Task 1 — In the Ripley Township article, which township lies south of Ripley Township?
Task 2 — Do these statements agree with the Ripley Township article? (a) Ripley Township is in the southern part of Holmes County. (b) Big Prairie lies in the northwestern part of the township. (c) The 2020 census counted 2,415 people in the township.
Task 3 — Carry on the Ripley Township article from its final sentence.

Extracted text —

══════════════════════════════

Township in Ohio, US

Ripley Township is one of the fourteen townships of Holmes County, Ohio, United States. As of the 2020 census the population was 2,415.

Historical population
| Census | Pop. | Note | %± |
| 1990 | 1,730 |  | — |
| 2000 | 2,194 |  | 26.8% |
| 2010 | 2,338 |  | 6.6% |
| 2020 | 2,415 |  | 3.3% |
| 2024 (est.) | 2,476 |  | 2.5% |
U.S. Census:

==Geography==
Located in the northern part of the county, it borders the following townships:
- Clinton Township, Wayne County – north
- Franklin Township, Wayne County – northeast corner
- Prairie Township – east
- Monroe Township – south
- Knox Township – southwest
- Washington Township – west

No municipalities are located in Ripley Township, although the unincorporated community of Big Prairie lies in the northwestern part of the township.

==Name and history==
Statewide, the only other Ripley Township is located in Huron County.

══════════════════════════════

Given information —
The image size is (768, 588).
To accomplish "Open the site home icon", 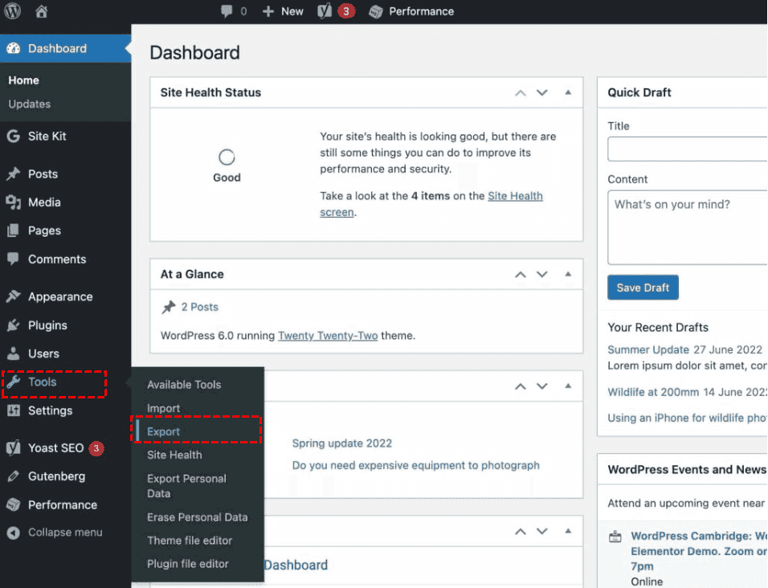I will 42,11.
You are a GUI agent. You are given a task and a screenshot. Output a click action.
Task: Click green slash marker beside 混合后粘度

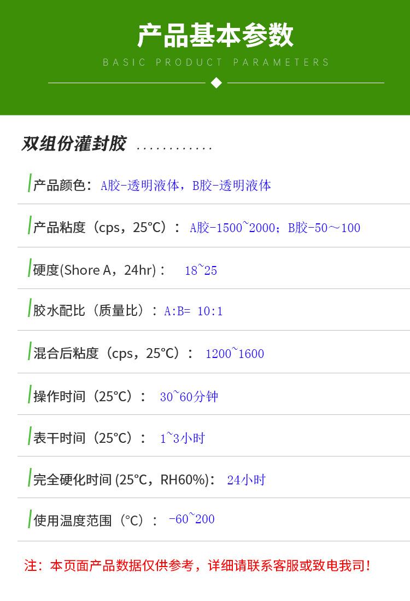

══════════════════════════════

Answer section 1 — Monroe Township

Answer section 2 —
(a) No: "Located in the northern part of the county"
(b) Yes: "the unincorporated community of Big Prairie lies in the northwestern part of the township"
(c) Yes: "As of the 2020 census the population was 2,415."

Answer section 3 —
==Government==
The township is governed by a three-member board of trustees, who are elected in November of odd-numbered years to a four-year term beginning on the following January 1. Two are elected in the year after the presidential election and one is elected in the year before it. There is also an elected township fiscal officer, who serves a four-year term beginning on April 1 of the year after the election, which is held in November of the year before the presidential election. Vacancies in the fiscal officership or on the board of trustees are filled by the remaining trustees.